The task
All of the data, from the first line to the last, should be reproduced without alteration.

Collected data
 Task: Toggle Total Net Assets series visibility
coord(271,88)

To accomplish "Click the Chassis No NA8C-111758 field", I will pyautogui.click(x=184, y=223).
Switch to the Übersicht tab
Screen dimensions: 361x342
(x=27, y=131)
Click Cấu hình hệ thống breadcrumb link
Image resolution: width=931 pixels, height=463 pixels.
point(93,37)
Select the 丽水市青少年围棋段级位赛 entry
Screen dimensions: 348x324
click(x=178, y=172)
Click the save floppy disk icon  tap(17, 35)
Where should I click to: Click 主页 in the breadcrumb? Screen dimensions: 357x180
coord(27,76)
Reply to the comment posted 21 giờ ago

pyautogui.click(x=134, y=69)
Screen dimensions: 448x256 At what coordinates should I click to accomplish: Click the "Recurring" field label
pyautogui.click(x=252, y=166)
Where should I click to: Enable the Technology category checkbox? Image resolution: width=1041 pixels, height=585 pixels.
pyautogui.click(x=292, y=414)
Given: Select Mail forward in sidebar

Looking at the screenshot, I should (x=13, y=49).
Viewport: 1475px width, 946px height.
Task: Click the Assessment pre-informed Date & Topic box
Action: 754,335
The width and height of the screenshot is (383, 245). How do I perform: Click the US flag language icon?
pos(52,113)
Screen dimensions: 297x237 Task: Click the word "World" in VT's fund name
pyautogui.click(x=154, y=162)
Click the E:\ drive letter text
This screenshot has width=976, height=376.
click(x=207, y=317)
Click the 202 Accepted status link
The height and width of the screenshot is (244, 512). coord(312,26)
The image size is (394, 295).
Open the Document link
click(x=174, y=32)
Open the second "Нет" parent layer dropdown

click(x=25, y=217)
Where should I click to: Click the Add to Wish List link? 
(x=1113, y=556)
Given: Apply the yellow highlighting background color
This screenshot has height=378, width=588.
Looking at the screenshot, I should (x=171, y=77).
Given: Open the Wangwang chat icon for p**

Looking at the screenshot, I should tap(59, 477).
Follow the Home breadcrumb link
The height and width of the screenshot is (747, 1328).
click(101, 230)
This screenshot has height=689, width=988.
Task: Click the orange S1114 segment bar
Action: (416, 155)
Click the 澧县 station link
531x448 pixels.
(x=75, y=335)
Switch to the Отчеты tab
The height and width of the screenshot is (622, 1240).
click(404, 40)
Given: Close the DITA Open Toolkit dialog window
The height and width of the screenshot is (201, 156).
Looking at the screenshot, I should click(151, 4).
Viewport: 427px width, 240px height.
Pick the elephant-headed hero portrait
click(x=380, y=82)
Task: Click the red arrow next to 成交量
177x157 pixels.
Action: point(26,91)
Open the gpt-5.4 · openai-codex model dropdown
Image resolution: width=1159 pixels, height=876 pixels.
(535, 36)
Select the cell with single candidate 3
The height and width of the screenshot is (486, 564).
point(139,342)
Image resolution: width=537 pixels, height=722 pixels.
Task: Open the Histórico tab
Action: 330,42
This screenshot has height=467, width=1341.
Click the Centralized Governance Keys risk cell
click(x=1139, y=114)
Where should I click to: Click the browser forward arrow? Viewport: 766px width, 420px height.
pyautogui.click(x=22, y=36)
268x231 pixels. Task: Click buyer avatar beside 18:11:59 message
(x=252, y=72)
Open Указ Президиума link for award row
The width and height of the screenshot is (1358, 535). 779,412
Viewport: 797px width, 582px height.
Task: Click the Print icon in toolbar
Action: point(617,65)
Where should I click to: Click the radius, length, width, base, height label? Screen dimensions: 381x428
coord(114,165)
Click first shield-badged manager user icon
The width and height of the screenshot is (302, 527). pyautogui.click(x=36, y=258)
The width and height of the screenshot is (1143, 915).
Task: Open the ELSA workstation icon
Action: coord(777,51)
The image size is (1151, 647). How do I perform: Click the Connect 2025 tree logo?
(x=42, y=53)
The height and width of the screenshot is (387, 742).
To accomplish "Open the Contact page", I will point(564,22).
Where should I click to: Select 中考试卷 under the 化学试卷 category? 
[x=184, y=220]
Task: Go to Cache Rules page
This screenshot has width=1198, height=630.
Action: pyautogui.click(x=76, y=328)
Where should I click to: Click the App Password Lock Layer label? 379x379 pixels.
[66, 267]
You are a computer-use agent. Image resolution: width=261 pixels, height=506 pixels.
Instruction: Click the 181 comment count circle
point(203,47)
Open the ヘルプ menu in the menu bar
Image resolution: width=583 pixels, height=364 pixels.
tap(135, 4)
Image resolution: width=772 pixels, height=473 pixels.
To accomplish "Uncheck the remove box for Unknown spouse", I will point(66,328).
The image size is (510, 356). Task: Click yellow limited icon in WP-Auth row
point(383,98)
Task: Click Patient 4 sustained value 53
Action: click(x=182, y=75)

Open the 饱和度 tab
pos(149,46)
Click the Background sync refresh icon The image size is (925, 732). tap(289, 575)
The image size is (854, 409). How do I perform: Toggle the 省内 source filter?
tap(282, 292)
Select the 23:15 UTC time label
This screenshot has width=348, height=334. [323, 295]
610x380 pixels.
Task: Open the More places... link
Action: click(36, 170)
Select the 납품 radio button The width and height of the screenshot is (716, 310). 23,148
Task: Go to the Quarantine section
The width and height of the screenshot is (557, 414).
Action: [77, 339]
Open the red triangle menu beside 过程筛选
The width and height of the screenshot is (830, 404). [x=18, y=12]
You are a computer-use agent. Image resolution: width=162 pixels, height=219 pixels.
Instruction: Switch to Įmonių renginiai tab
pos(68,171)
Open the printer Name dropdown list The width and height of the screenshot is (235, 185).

Written solution
 Task: Toggle Total Net Assets series visibility
coord(271,88)

To accomplish "Click the Chassis No NA8C-111758 field", I will pyautogui.click(x=184, y=223).
Switch to the Übersicht tab
Screen dimensions: 361x342
(x=27, y=131)
Click Cấu hình hệ thống breadcrumb link
Image resolution: width=931 pixels, height=463 pixels.
point(93,37)
Select the 丽水市青少年围棋段级位赛 entry
Screen dimensions: 348x324
click(x=178, y=172)
Click the save floppy disk icon  tap(17, 35)
Where should I click to: Click 主页 in the breadcrumb? Screen dimensions: 357x180
coord(27,76)
Reply to the comment posted 21 giờ ago

pyautogui.click(x=134, y=69)
Screen dimensions: 448x256 At what coordinates should I click to accomplish: Click the "Recurring" field label
pyautogui.click(x=252, y=166)
Where should I click to: Enable the Technology category checkbox? Image resolution: width=1041 pixels, height=585 pixels.
pyautogui.click(x=292, y=414)
Given: Select Mail forward in sidebar

Looking at the screenshot, I should (x=13, y=49).
Viewport: 1475px width, 946px height.
Task: Click the Assessment pre-informed Date & Topic box
Action: 754,335
The width and height of the screenshot is (383, 245). How do I perform: Click the US flag language icon?
pos(52,113)
Screen dimensions: 297x237 Task: Click the word "World" in VT's fund name
pyautogui.click(x=154, y=162)
Click the E:\ drive letter text
This screenshot has width=976, height=376.
click(x=207, y=317)
Click the 202 Accepted status link
The height and width of the screenshot is (244, 512). coord(312,26)
The image size is (394, 295).
Open the Document link
click(x=174, y=32)
Open the second "Нет" parent layer dropdown

click(x=25, y=217)
Where should I click to: Click the Add to Wish List link? 
(x=1113, y=556)
Given: Apply the yellow highlighting background color
This screenshot has height=378, width=588.
Looking at the screenshot, I should (x=171, y=77).
Given: Open the Wangwang chat icon for p**

Looking at the screenshot, I should tap(59, 477).
Follow the Home breadcrumb link
The height and width of the screenshot is (747, 1328).
click(101, 230)
This screenshot has height=689, width=988.
Task: Click the orange S1114 segment bar
Action: (416, 155)
Click the 澧县 station link
531x448 pixels.
(x=75, y=335)
Switch to the Отчеты tab
The height and width of the screenshot is (622, 1240).
click(404, 40)
Given: Close the DITA Open Toolkit dialog window
The height and width of the screenshot is (201, 156).
Looking at the screenshot, I should click(151, 4).
Viewport: 427px width, 240px height.
Pick the elephant-headed hero portrait
click(x=380, y=82)
Task: Click the red arrow next to 成交量
177x157 pixels.
Action: point(26,91)
Open the gpt-5.4 · openai-codex model dropdown
Image resolution: width=1159 pixels, height=876 pixels.
(535, 36)
Select the cell with single candidate 3
The height and width of the screenshot is (486, 564).
point(139,342)
Image resolution: width=537 pixels, height=722 pixels.
Task: Open the Histórico tab
Action: 330,42
This screenshot has height=467, width=1341.
Click the Centralized Governance Keys risk cell
click(x=1139, y=114)
Where should I click to: Click the browser forward arrow? Viewport: 766px width, 420px height.
pyautogui.click(x=22, y=36)
268x231 pixels. Task: Click buyer avatar beside 18:11:59 message
(x=252, y=72)
Open Указ Президиума link for award row
The width and height of the screenshot is (1358, 535). 779,412
Viewport: 797px width, 582px height.
Task: Click the Print icon in toolbar
Action: point(617,65)
Where should I click to: Click the radius, length, width, base, height label? Screen dimensions: 381x428
coord(114,165)
Click first shield-badged manager user icon
The width and height of the screenshot is (302, 527). pyautogui.click(x=36, y=258)
The width and height of the screenshot is (1143, 915).
Task: Open the ELSA workstation icon
Action: coord(777,51)
The image size is (1151, 647). How do I perform: Click the Connect 2025 tree logo?
(x=42, y=53)
The height and width of the screenshot is (387, 742).
To accomplish "Open the Contact page", I will point(564,22).
Where should I click to: Select 中考试卷 under the 化学试卷 category? 
[x=184, y=220]
Task: Go to Cache Rules page
This screenshot has width=1198, height=630.
Action: pyautogui.click(x=76, y=328)
Where should I click to: Click the App Password Lock Layer label? 379x379 pixels.
[66, 267]
You are a computer-use agent. Image resolution: width=261 pixels, height=506 pixels.
Instruction: Click the 181 comment count circle
point(203,47)
Open the ヘルプ menu in the menu bar
Image resolution: width=583 pixels, height=364 pixels.
tap(135, 4)
Image resolution: width=772 pixels, height=473 pixels.
To accomplish "Uncheck the remove box for Unknown spouse", I will point(66,328).
The image size is (510, 356). Task: Click yellow limited icon in WP-Auth row
point(383,98)
Task: Click Patient 4 sustained value 53
Action: click(x=182, y=75)

Open the 饱和度 tab
pos(149,46)
Click the Background sync refresh icon The image size is (925, 732). tap(289, 575)
The image size is (854, 409). How do I perform: Toggle the 省内 source filter?
tap(282, 292)
Select the 23:15 UTC time label
This screenshot has width=348, height=334. [323, 295]
610x380 pixels.
Task: Open the More places... link
Action: click(36, 170)
Select the 납품 radio button The width and height of the screenshot is (716, 310). 23,148
Task: Go to the Quarantine section
The width and height of the screenshot is (557, 414).
Action: [77, 339]
Open the red triangle menu beside 过程筛选
The width and height of the screenshot is (830, 404). [x=18, y=12]
You are a computer-use agent. Image resolution: width=162 pixels, height=219 pixels.
Instruction: Switch to Įmonių renginiai tab
pos(68,171)
Open the printer Name dropdown list The width and height of the screenshot is (235, 185).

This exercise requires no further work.